Task instructions
Please reproduce the rows below word for word, starting with the line that contains "Point to the slide number 5 in the footer" and going on through the final line of the rows, both included.

Data to process
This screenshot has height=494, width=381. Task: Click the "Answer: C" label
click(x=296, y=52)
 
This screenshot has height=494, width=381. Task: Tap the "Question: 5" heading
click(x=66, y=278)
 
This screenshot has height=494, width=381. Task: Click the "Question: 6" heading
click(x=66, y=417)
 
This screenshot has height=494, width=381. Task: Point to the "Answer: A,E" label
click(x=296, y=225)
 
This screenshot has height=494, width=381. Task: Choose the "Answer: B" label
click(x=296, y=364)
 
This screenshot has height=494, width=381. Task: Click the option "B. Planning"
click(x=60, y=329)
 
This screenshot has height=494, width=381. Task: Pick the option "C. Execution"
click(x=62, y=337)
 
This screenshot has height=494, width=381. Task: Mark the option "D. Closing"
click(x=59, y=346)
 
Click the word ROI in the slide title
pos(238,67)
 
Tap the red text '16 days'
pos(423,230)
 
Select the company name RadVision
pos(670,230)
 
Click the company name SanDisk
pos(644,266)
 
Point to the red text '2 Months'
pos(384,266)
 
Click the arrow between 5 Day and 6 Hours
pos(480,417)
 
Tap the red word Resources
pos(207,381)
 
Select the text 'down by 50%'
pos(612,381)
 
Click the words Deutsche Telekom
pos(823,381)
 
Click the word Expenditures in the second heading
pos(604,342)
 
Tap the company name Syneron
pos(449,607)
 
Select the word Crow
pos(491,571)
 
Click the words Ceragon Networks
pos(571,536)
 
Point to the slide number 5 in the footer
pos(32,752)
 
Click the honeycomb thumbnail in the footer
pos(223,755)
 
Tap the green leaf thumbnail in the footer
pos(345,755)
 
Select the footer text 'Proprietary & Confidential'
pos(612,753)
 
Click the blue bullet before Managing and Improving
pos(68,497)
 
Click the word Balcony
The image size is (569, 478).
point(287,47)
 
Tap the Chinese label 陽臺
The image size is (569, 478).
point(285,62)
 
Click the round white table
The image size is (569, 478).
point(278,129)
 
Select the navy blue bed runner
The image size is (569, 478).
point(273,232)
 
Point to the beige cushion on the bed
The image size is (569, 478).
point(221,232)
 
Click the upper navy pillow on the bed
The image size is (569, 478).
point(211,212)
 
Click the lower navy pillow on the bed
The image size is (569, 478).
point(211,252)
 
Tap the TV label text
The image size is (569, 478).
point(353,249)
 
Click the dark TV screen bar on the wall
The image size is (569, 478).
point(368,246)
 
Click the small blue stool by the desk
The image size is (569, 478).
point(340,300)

Answer below
Point to the slide number 5 in the footer
pos(32,752)
 
Click the honeycomb thumbnail in the footer
pos(223,755)
 
Tap the green leaf thumbnail in the footer
pos(345,755)
 
Select the footer text 'Proprietary & Confidential'
pos(612,753)
 
Click the blue bullet before Managing and Improving
pos(68,497)
 
Click the word Balcony
The image size is (569, 478).
point(287,47)
 
Tap the Chinese label 陽臺
The image size is (569, 478).
point(285,62)
 
Click the round white table
The image size is (569, 478).
point(278,129)
 
Select the navy blue bed runner
The image size is (569, 478).
point(273,232)
 
Point to the beige cushion on the bed
The image size is (569, 478).
point(221,232)
 
Click the upper navy pillow on the bed
The image size is (569, 478).
point(211,212)
 
Click the lower navy pillow on the bed
The image size is (569, 478).
point(211,252)
 
Tap the TV label text
The image size is (569, 478).
point(353,249)
 
Click the dark TV screen bar on the wall
The image size is (569, 478).
point(368,246)
 
Click the small blue stool by the desk
The image size is (569, 478).
point(340,300)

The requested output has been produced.